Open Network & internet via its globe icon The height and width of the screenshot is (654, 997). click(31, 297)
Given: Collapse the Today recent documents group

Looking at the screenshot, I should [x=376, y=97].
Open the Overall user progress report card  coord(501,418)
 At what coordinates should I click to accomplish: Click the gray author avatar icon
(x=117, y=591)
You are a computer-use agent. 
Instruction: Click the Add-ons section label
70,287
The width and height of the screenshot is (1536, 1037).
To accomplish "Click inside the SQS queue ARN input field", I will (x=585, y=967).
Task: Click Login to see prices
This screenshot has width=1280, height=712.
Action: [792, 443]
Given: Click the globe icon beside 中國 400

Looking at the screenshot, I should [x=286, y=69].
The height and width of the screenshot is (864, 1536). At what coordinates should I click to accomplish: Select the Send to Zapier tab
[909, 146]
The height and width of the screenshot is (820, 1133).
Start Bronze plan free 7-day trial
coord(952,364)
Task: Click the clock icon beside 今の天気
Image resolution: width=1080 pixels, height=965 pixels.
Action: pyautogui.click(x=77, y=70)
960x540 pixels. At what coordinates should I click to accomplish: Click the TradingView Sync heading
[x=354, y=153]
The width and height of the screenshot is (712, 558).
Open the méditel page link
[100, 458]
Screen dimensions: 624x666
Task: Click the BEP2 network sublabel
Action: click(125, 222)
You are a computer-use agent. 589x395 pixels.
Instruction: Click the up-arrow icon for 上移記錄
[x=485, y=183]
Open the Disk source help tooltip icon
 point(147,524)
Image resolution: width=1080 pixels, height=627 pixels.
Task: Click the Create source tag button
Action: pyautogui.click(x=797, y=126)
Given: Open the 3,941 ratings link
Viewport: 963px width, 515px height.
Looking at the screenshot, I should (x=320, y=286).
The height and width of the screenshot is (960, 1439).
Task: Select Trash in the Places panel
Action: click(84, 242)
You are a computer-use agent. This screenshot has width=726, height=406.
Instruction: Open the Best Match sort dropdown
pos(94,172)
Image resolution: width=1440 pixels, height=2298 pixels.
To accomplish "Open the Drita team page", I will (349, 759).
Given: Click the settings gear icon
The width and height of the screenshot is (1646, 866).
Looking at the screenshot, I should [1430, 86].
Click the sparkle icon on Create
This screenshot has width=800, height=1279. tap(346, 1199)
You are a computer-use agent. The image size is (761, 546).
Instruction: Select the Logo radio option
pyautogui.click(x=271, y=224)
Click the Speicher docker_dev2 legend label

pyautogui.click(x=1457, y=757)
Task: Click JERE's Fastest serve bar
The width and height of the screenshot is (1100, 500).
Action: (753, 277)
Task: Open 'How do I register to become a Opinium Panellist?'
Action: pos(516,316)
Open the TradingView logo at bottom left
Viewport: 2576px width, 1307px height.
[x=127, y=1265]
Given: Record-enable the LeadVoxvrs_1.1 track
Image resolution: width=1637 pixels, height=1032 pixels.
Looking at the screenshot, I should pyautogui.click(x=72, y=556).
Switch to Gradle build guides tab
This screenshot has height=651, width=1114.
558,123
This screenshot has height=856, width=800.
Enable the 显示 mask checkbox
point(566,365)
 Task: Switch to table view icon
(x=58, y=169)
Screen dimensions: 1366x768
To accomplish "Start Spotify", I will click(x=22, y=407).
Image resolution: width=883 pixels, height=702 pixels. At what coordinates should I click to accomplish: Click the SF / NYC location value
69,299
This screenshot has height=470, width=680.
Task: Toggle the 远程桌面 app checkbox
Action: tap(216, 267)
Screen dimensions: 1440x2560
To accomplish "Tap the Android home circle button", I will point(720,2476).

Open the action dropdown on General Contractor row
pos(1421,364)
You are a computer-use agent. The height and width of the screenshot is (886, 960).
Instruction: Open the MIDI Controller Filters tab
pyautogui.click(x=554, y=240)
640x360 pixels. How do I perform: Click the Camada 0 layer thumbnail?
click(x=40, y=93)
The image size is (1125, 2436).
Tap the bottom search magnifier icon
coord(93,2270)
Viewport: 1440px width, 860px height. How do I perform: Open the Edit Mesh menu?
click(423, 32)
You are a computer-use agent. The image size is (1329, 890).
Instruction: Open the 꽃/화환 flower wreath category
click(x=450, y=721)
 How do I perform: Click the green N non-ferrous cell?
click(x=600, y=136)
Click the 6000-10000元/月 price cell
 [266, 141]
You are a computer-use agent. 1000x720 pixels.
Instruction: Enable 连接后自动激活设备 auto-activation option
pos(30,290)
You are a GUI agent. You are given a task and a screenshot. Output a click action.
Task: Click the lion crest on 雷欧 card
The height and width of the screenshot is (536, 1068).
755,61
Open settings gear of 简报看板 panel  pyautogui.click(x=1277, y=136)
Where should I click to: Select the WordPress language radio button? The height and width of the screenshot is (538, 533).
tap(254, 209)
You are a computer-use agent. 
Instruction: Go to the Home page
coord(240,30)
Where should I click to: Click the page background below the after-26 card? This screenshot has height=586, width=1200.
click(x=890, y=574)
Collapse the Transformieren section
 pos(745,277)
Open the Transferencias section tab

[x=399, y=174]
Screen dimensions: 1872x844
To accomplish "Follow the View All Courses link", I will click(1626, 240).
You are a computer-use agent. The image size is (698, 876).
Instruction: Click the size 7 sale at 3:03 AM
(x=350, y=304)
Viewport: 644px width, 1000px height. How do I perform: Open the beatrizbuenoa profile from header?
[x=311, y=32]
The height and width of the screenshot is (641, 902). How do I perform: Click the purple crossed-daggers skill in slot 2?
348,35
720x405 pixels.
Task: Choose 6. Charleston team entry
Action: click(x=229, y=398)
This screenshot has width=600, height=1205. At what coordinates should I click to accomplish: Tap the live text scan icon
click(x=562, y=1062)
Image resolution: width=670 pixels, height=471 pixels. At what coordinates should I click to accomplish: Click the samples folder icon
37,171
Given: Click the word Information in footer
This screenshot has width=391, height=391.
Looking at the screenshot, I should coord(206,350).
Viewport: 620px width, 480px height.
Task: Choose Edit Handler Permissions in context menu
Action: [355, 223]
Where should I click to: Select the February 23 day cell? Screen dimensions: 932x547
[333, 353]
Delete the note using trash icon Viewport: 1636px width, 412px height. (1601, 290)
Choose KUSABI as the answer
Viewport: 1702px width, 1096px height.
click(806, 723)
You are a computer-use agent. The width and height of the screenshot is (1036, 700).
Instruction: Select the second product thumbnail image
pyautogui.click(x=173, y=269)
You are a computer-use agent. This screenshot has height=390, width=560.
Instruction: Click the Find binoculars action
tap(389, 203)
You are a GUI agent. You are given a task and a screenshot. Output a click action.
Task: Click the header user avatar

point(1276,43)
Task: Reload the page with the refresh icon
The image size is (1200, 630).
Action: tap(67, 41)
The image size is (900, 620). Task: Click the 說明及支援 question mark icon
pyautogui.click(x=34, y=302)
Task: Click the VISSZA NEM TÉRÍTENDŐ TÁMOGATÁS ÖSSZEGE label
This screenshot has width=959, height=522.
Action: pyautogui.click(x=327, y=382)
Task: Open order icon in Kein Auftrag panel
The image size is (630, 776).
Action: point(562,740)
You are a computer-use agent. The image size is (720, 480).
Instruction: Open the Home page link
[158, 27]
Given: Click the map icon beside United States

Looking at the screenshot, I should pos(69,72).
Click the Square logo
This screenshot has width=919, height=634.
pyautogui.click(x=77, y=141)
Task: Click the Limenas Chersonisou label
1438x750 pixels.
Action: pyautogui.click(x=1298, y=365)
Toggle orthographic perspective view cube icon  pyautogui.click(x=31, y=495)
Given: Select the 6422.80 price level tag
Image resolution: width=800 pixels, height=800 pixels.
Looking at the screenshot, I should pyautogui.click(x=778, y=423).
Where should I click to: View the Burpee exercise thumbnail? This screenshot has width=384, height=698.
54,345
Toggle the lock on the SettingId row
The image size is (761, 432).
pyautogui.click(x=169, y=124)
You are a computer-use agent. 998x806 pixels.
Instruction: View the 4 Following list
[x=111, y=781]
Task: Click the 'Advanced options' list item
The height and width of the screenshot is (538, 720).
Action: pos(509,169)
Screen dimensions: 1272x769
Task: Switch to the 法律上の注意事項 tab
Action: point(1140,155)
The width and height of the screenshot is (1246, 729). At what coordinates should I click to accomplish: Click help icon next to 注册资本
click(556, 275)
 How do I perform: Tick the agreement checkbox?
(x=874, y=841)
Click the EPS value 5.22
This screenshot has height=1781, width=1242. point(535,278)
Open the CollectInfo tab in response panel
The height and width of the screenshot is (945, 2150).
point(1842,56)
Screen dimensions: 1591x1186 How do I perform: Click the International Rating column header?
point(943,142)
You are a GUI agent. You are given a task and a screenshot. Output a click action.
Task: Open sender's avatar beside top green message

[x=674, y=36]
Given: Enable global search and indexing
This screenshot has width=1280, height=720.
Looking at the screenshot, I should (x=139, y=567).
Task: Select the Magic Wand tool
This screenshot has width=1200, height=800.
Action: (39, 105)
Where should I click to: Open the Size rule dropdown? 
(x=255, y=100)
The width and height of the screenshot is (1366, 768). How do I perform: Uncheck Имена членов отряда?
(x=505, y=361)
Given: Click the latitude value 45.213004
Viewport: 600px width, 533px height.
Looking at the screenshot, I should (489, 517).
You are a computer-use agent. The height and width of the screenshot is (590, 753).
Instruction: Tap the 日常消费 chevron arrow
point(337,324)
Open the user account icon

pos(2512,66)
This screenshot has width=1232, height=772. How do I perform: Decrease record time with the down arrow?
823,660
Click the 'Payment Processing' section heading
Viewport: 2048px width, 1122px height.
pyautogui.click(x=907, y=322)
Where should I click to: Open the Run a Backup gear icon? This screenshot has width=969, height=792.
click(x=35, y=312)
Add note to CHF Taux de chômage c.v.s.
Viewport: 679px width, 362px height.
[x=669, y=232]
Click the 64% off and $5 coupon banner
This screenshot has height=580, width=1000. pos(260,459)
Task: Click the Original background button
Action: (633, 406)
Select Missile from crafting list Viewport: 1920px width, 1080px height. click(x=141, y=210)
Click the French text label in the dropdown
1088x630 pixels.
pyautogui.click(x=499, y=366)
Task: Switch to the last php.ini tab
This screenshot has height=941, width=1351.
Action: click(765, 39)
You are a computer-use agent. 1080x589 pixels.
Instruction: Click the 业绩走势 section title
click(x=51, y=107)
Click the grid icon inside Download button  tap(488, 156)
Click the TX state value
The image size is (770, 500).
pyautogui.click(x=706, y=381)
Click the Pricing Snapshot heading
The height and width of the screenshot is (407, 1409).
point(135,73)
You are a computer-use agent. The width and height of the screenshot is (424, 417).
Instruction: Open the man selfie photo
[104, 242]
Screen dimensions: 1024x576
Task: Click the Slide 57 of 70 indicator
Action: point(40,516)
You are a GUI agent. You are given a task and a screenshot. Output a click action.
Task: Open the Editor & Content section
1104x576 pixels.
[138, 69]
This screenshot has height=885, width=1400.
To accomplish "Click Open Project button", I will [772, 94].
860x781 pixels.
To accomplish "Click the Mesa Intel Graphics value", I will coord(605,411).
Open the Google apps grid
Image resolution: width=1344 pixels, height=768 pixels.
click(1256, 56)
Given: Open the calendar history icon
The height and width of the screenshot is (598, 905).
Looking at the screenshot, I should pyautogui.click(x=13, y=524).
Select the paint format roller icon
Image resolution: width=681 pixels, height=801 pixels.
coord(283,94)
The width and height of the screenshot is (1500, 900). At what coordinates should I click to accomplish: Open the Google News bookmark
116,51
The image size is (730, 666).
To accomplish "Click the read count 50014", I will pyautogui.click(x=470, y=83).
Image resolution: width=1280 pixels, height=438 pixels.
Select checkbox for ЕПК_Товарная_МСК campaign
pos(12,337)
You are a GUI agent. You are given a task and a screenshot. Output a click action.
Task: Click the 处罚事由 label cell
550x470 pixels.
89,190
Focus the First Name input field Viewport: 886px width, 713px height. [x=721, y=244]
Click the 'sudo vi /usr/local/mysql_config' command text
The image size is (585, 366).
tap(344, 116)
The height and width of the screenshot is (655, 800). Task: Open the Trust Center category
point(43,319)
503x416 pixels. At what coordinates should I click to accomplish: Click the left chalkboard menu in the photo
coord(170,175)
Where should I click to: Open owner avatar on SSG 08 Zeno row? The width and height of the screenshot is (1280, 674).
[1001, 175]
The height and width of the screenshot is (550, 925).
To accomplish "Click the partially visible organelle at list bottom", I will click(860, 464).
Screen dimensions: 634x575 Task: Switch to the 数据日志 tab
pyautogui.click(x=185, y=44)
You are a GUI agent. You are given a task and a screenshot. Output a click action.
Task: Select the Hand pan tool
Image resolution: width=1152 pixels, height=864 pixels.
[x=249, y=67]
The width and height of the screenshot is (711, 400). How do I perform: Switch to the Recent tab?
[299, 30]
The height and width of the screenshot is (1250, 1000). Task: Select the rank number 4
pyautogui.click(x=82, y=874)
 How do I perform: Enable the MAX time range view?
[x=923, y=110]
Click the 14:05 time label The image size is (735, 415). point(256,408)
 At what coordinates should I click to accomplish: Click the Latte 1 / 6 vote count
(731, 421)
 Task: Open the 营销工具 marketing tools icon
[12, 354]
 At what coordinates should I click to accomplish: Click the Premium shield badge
※ ※ ※
### Task directions
Looking at the records above, return exactly the lines from the line with "The image size is (730, 666)." to the line with "Task: Click the 处罚事由 label cell", both ends included.

### Exercise solution
The image size is (730, 666).
To accomplish "Click the read count 50014", I will pyautogui.click(x=470, y=83).
Image resolution: width=1280 pixels, height=438 pixels.
Select checkbox for ЕПК_Товарная_МСК campaign
pos(12,337)
You are a GUI agent. You are given a task and a screenshot. Output a click action.
Task: Click the 处罚事由 label cell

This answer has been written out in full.